Salah seorang punggawa Asgardian jebolan pesantren (dan sekarang jadi pemimpin pesantren ternama di Jogja), nampaknya masih belum puas dengan semua argumen kubu narasi. Dia mengeluarkan amunisi kutipan dari kitab-kitab klasik pesantren: الأصل في الكلام هو الحقيقة “Hukum asal pemaknaan sebuah kalimat adalah makna hakikinya (isinya), bukan makna majazinya (narasinya).”
Salah seorang punggawa Asgardian lain, yang sekaligus seorang arsitek (dari profesinya kita tentu tahu mereka mengedepankan desain dan estetika), mencoba menengahi dengan meminjam argumen buku Homo Deus karangan Yuval Noah Hariri. Bahwa ada dua tipe manusia; manusia yang mengalami dan manusia yang bercerita. Terkadang diri yang mengalami itu berbeda dengan diri yang bercerita. Intinya sang arsitek menekankan pentingnya narasi dan isi yang kuat dan otentik.
Nampaknya Asgardian jebolan pesantren tadi masih belum puas. Kalau barusan kubu narasi mengutip argumen sejarawan Yuval Noah Hariri, tak mau kalah dia mengutip argumen sastrawan Cak Nun alias Emha Ainun Najib, lewat tulisannya yang sempat viral: “Pilih Kutang 36B Atau Isinya 36B?”. Saya bisa merasakan sebagian besar member KluBuku Asgardian, termasuk saya, memijat-mijat kening mereka setelah membaca judul tulisan Cak Nun tadi.
Nampaknya tulisan Cak Nun tadi berhasil membuat situasi diskusi menjadi sunyi.

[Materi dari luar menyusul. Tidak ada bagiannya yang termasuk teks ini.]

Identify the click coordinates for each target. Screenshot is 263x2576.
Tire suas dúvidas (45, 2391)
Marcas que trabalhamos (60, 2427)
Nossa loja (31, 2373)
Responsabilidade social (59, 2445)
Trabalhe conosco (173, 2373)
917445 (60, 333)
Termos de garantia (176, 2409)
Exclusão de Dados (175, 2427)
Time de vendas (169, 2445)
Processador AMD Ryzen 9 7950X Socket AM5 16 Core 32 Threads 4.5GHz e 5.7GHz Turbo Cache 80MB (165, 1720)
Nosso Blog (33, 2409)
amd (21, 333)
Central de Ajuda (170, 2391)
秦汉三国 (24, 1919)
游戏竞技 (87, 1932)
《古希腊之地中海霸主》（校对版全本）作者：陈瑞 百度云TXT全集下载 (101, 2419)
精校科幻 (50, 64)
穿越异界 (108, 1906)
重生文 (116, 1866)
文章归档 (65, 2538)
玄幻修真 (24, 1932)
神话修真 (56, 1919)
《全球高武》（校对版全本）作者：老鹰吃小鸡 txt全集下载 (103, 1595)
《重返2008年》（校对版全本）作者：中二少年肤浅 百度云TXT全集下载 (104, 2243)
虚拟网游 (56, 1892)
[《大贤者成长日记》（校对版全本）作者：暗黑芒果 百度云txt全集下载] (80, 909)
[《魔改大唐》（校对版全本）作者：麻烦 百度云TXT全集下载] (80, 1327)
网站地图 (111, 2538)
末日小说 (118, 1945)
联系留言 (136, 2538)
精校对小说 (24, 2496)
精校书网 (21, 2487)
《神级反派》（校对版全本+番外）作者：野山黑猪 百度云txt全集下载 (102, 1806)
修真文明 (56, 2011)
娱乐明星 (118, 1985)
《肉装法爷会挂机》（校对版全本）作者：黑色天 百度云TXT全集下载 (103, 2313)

Saya tidak tahu apakah kesunyian tadi mengarah kepada titik temu, atau mengarah kepada hal lainnya. Namun yang pasti statement Cak Nun “pilih kutang atau isinya” menjadi semacam common ground atau pijakan bersama dalam babak diskusi selanjutnya.
Sahabat saya yang pimpinan pondok pesantren tadi mencoba mengkerucutkan diskusi dengan mengutip closing statement Cak Nun: “Utamakanlah isinya, serta tetaplah merawat kemasannya dengan baik.” Salah seorang Asgardian lain menambahkan, “Sekalipun demikian, biasanya sebelum kita menyantap isinya, kemasan memainkan peranan yang sangat penting. Istilahnya, buka sitik joss!” Saya menambahkan, inilah mengapa produk lingerine jadi laris manis, serta perusahaan underwear Victoria’s Secret menjadi perusahaan multi million dollar.
Lalu Asgardian lain menyahut, “Tapi bukankah isinya itu qadha atau takdir yang harus diterima dengan penuh kerelaan dan tidak bisa diotak-atik lagi? Sehingga wilayah ikhtiyar kita adalah bagaimana mengemas dan menghiasnya sebaik mungkin?” Saya buru-buru menjelaskan maksud statement tersebut: “Kembali kepada contoh penegakan khilafah sebelumnya adalah wajib, ini sudah tidak bisa diotak-atik lagi. Tapi bagaimana men-deliver kewajiban tadi agar orang-orang merasa terinspirasi, bergegas dan bergairah dalam memperjuangkannya, di sinilah pentingnya sebuah narasi.” Saya bisa merasakan sebagian besar yang menyimak mangut-mangut paham.
Nampaknya titik temu dan sinergi antara isi dan narasi sudah benar-benar mengkerucut. Isi adalah fondasi dan dasar pemikiran yang sudah baku. Sedangkan narasi adalah kombinasi antara alur, cerita latar, diksi yang berbaur dinamis dengan sentuhan pribadi dan cara khas penulis membawakan tulisannya. Narasi itu unik. Narasi itu story telling. Sinergi antara isi dan narasi yang kuat adalah ruh dari tulisan yang menginspirasi, menggugah dan menggerakkan.
Pembaca tulisan kita tidak bodoh. Ekspektasi mereka tinggi. Waktu mereka berharga. Mereka tidak suka membuang-buang waktu membaca tulisan yang isinya sudah mereka ketahui, bahkan sebelum mereka selesai membaca. Dan ketika mereka tidak suka, mereka tidak akan pernah kembali membaca tulisan Anda. Apa yang lebih menyedihkan dari terputusnya amal jariyah atas orang-orang yang membaca tulisan kita?
Ketika mereka mau membaca. Dalam hati mereka berkata: Kejutkan saya, buat saya penasaran, beritahu saya hal baru, puaskan logika saya, buat saya terharu, pantik semangat saya, dan buat saya tersenyum, dari hati. Jika semua ekspektasi mereka terpenuhi, mereka akan mulai memperhatikan tulisan Anda. Dan jika Anda cukup konsisten mengulangi pola di atas, tidak menutup kemungkinan mereka akan jadi pembaca setia Anda. Dan ini adalah ladang amal jariyah yang diimpi-impikan para pencari surga.